Batman, Superman and Wonder Woman ask Big Barda to help them to Apokolips, to which she reluctantly agrees. There, Superman infiltrates Darkseid's palace while Wonder Woman and Barda enter the fighting arena, fighting Granny Goodness and the Female Furies. After a fight with Barda killing Stompa to save Wonder Woman, Granny and the other Furies are subdued. Separating himself from the others, Batman finds Darkseid's supply of Hell Spores, the source of the fire pits on Apokolips. Superman encounters Darkseid and is forced to battle the brainwashed Kara. Darkseid watches them fight until Batman confronts Darkseid and informs him that he has activated the Hell Spores, which will destroy Apokolips. He issues Darkseid an ultimatum: free Kara and promise to leave her alone, and Batman will deactivate the Spores. Superman defeats Kara, and Barda and Wonder Woman present Darkseid with the subdued Granny, whereupon Darkseid finally releases Kara, and the heroes leave Apokolips, bringing Kara back to Themyscira.

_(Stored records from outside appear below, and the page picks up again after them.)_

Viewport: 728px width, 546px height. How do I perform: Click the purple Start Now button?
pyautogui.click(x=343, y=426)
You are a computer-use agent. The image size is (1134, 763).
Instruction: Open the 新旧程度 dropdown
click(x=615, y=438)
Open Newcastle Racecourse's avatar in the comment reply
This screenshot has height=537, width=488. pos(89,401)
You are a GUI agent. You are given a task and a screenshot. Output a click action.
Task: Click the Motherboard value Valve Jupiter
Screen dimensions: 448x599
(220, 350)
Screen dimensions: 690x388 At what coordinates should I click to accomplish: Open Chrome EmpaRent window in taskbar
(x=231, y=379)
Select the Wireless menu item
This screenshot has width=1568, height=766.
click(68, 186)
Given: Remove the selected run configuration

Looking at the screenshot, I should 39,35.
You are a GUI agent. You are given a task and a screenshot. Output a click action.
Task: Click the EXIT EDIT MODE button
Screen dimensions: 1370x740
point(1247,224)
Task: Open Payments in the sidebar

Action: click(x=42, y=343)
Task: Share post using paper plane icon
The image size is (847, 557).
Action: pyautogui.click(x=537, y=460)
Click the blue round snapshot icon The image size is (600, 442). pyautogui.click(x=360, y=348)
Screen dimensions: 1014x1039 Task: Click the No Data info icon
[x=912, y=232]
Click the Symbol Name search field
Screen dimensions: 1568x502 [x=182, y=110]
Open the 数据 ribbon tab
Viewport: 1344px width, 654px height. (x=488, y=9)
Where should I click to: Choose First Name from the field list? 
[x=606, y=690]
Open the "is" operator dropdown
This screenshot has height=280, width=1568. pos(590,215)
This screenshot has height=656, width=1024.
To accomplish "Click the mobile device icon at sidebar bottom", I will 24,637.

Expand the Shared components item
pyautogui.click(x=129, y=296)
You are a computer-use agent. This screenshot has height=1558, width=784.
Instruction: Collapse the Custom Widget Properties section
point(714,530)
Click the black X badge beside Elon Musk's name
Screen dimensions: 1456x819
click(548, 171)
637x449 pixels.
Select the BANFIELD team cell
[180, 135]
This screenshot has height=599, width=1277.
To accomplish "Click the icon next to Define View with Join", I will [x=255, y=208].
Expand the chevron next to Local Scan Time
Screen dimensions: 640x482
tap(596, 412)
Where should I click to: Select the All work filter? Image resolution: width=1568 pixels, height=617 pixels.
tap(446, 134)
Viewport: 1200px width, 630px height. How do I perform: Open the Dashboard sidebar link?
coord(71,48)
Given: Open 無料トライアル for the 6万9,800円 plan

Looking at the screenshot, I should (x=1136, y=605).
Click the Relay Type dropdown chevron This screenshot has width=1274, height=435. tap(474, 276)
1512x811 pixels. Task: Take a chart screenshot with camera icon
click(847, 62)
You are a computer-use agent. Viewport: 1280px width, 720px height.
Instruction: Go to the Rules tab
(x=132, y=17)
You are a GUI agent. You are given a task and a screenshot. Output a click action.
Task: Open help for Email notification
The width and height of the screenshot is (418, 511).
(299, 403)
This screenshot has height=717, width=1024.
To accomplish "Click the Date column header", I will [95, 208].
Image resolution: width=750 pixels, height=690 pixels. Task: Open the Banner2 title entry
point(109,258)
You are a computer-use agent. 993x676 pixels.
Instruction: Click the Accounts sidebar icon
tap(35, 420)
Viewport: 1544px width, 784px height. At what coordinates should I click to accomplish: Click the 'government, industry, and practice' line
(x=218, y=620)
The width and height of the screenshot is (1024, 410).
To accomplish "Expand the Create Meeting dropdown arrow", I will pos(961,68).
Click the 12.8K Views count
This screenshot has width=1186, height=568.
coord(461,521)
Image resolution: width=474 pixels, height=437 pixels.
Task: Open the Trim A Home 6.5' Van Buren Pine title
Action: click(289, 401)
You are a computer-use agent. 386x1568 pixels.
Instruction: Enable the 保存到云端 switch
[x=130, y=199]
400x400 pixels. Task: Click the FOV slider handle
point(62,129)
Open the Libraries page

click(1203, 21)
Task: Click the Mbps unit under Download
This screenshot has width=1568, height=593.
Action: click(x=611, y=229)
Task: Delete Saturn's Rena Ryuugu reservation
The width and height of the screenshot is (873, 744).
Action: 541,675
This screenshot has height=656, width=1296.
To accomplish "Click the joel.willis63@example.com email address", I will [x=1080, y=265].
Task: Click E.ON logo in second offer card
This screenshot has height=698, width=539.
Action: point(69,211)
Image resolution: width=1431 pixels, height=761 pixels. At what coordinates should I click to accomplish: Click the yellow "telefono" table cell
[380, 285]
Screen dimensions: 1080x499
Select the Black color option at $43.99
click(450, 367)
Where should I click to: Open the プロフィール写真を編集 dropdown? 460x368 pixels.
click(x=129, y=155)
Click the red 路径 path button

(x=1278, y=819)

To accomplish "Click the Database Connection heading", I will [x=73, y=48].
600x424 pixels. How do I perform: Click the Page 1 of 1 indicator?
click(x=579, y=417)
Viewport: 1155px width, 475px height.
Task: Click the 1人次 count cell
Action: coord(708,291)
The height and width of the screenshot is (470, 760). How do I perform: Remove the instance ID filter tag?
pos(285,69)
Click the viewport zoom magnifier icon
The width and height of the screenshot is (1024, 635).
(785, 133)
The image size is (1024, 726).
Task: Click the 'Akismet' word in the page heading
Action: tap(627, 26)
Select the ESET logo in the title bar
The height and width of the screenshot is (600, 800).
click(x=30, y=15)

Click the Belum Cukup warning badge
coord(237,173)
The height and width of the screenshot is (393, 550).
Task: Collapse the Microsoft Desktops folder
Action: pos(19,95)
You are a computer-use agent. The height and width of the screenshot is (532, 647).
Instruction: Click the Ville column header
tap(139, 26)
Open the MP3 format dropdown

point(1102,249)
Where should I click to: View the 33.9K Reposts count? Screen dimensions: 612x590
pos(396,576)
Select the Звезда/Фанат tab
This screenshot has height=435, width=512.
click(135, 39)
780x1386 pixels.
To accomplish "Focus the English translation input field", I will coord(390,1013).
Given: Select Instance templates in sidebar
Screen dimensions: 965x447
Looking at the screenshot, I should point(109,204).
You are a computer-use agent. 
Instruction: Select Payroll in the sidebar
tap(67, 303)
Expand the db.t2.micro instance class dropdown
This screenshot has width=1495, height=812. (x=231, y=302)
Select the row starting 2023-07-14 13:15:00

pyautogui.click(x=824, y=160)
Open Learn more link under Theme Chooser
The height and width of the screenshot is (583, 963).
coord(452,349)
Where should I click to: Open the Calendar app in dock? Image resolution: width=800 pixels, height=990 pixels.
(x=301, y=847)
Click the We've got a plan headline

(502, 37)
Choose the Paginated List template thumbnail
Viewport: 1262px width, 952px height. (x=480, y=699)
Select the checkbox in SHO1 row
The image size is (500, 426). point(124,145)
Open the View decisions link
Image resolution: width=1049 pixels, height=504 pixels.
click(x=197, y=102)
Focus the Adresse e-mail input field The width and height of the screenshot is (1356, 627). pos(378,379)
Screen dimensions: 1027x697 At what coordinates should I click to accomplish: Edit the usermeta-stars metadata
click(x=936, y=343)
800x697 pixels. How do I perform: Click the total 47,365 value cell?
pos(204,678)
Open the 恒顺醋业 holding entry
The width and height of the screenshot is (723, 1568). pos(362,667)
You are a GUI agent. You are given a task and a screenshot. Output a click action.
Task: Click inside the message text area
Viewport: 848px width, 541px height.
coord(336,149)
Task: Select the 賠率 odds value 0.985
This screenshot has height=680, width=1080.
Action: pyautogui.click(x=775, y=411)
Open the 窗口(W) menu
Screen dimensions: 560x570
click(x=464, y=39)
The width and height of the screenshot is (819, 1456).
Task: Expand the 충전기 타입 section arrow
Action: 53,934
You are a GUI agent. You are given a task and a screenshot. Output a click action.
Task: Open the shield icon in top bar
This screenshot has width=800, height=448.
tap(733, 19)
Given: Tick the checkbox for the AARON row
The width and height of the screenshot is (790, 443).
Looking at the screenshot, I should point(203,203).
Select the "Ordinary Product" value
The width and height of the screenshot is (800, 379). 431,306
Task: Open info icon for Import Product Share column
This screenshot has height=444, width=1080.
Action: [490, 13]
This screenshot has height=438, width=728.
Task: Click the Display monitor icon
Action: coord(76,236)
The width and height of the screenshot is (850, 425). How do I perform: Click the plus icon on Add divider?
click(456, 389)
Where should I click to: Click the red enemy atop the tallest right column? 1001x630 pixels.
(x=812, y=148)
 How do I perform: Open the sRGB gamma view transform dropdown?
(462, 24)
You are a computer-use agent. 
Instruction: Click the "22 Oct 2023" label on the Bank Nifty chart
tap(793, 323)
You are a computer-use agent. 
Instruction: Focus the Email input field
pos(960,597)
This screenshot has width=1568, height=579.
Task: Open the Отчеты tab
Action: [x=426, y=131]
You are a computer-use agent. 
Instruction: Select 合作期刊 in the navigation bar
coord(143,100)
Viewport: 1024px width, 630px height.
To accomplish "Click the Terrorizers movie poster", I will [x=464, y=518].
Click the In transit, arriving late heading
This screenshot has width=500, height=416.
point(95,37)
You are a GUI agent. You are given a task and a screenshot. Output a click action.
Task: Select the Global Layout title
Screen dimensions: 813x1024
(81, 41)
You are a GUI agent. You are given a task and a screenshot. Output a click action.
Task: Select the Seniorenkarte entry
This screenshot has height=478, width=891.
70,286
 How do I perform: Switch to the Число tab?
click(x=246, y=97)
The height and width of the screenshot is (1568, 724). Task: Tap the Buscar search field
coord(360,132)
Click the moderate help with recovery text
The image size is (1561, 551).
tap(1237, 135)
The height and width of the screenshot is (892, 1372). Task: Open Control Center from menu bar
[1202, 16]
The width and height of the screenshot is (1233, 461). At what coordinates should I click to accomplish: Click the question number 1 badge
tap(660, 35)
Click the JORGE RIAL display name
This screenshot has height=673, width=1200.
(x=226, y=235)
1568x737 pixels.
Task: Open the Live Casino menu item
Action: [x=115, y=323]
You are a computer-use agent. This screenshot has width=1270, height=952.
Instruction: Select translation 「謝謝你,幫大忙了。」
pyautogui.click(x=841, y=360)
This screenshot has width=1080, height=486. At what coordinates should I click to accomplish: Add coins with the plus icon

Back on Earth, with their lives apparently normal again, Clark takes Kara to meet his adoptive parents in Smallville, but they are ambushed by Darkseid; he had promised to leave Kara alone, but not Superman or Earth. After Darkseid launches Superman into space, Kara engages Darkseid in a lengthy battle and manages to hold her own, but he eventually gains the upper hand and knocks her unconscious. Before Darkseid can leave, Superman returns to Earth and reengages him, but Darkseid still does not relent and again overwhelms Superman with his Omega Beams. Kara recovers and uses Darkseid's Mother Box to send him into space. While Superman anticipates Darkseid's eventual return, Kara informs him that she changed the coordinates, leaving him frozen in space.

Having saved her cousin's life and found her place on Earth, Kara decides to use her powers to fight for altruism; under the alias of Supergirl, and she is met with applause by Wonder Woman, the Amazons, and finally Batman. Superman and Supergirl fly to Metropolis together.

==Cast==
- Andre Braugher as Uxas / Darkseid
- Kevin Conroy as Bruce Wayne / Batman
- Tim Daly as Kal-El / Clark Kent / Superman
- Summer Glau as Kara Zor-El / Supergirl
- Susan Eisenberg as Diana Prince / Wonder Woman
- Julianne Grossman as Big Barda
- Ed Asner as Granny Goodness
- Rachel Quaintance as Harbinger / Lyla Michaels, Artemis (uncredited)
- Salli Saffioti as Gilotina, Mad Harriet (uncredited)
- Andrea Romano as Stompa, Vicki Vale (uncredited)
- Jim Ward as Radio DJ, Cop (uncredited)
- Dave B. Mitchell as Bearded Longshoreman
- Gregory Alan Williams as Terrified Longshoreman
- John Cygan as Male Radio Caller, Gus (uncredited)
- April Winchell as Female Radio Caller 1, Treasure (uncredited)
- Tara Strong as Female Radio Caller 2, Lashina (uncredited)

Notably, Daly, Conroy, Eisenberg and Asner all reprise their respective roles of Superman, Batman, Wonder Woman, and Granny Goodness from the DC Animated Universe.

==Reception==
The World's Finest said that it was "not something I'll be coming back to any time soon," and specifically targeted Andre Braugher's performance of Darkseid as lacking in any presence. Batman-on-Film gave the film a D, the lowest grade they have given to a DC animated film.

IGN gave the film a positive review with a score of 8 out of 10. The reviewer states the title is misleading as the film is all about "Supergirl of Krypton" but praised the story and Glau's performance for giving depth to the character.

The film earned $6,370,838 from domestic DVD sales and $1,883,591 from domestic Blu-ray sales, bringing its total domestic home video earnings to $8,254,429.